Bien que l’ONU demeure clairement le principal acteur des opérations de maintien de la paix, les acteurs Africains assurent un rôle croissant dans les questions de paix et de sécurité en Afrique. Cela se reflète dans la création en février 2017 de la Force conjointe des États du G5 Sahel (FC-G5S)
La réforme en matière de maintien de la paix a été en tête des priorités internationales en 2017. Cependant, les discussions ont été éclipsées par deux autres faits marquants au cours de l’année : l’insécurité grandissante du personnel déployé dans les opérations de maintien de la paix des Nations Unies ; et les efforts – en particulier de la part de l’administration américaine – de réduire considérablement le budget de maintien de la paix des Nations Unies.
En 2017, les missions de l’ONU ont connu une recrudescence dramatique de décès liés à des actes hostiles – en termes absolus (de 34 en 2016 à 61 en 2017) et en proportion du nombre de personnel en uniforme déployés (de 0,31 à 0,61 pour 1 000 personnel en uniforme). Alors qu’au cours des années précédentes, la plupart des décès se sont produits lors de la mission des Nations Unies au Mali ; en 2017 les opérations des Nations Unies en République centrafricaine et en République démocratique du Congo ont également subi des pertes substantielles.
« Un rapport indépendant portant sur la sécurité des casques bleus (Rapport Cruz, 2017), recommande que les opérations de maintien de la paix des Nations Unies adoptent une position plus robuste et moins risquée », précise Timo Smit, chercheur au programme Gestion de conflit et Maintien de la paix du Sipri. « Cependant, cela soulève une question, qui n’a pas été abordée par le rapport Cruz, quant à la façon dont l’ONU devrait générer des forces suffisantes qui soient à la fois disposées et capable d’adopter une telle posture. »

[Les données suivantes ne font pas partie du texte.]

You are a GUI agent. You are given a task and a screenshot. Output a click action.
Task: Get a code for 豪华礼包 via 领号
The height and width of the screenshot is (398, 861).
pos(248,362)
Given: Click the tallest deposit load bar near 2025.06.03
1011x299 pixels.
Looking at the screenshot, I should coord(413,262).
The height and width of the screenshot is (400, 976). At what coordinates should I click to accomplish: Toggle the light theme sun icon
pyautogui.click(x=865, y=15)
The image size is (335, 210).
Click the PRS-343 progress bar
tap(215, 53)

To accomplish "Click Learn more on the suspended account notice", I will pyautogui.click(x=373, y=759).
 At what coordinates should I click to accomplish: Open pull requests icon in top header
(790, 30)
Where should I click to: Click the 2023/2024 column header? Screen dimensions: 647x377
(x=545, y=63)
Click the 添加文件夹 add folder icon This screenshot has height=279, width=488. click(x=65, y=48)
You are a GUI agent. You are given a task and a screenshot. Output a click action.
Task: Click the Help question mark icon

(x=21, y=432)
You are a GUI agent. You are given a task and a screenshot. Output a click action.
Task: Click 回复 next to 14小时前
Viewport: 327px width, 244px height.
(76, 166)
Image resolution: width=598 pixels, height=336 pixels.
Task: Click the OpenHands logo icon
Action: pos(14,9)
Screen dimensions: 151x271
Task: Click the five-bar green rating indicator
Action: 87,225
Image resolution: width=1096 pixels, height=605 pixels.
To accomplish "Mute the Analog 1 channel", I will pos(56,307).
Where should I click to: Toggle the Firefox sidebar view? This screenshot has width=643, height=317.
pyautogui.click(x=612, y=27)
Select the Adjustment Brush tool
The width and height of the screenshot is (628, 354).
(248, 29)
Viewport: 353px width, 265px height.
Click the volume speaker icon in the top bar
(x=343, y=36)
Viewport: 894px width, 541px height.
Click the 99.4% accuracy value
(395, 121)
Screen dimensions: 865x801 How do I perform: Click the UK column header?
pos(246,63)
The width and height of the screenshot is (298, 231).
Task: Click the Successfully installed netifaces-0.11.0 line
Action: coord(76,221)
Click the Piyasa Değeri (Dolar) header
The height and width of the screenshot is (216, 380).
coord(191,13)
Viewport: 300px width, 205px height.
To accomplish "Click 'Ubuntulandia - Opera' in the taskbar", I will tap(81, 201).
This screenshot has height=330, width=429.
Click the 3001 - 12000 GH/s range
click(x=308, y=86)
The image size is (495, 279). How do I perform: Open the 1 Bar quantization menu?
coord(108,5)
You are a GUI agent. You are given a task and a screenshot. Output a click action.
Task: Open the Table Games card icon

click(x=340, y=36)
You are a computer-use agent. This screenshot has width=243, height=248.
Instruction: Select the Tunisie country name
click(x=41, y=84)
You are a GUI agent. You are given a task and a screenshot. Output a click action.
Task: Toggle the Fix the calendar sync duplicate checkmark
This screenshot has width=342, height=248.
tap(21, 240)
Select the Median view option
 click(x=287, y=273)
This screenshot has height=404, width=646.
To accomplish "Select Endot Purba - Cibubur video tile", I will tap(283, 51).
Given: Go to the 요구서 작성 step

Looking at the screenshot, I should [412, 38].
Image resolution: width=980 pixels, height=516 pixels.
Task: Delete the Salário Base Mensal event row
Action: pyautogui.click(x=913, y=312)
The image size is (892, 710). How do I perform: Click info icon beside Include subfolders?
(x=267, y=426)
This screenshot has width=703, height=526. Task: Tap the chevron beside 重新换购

En 2017, les opérations de maintien de la paix de l’ONU – tout comme les opérations africaines de maintien de la paix – ne pouvaient plus être garanties d’un financement prévisible et durable. Les coupes budgétaires et la réduction des troupes correspondantes ont obligé l’ONU à repenser sa stratégie dans de nombreuses opérations. « Est-il réaliste de s’attendre à ce que les Nations Unies continuent de faire plus avec moins, et cela vaut-il la peine de prendre le risque ? » interroge Dr Jair van der Lijn, directeur du programme Gestion de conflit et Maintien de la paix du Sipri.
« Un certain nombre de pays contributeurs espéraient que les restrictions budgétaires pourraient être utilisées de manière pragmatique pour renforcer la réforme en matière de maintien de la paix. Cependant, les effets réels de la coupe budgétaire sur certaines opérations ont probablement exposé les casques bleus à des risques supplémentaires et rendu les populations plus vulnérables », explique Van der Lijn.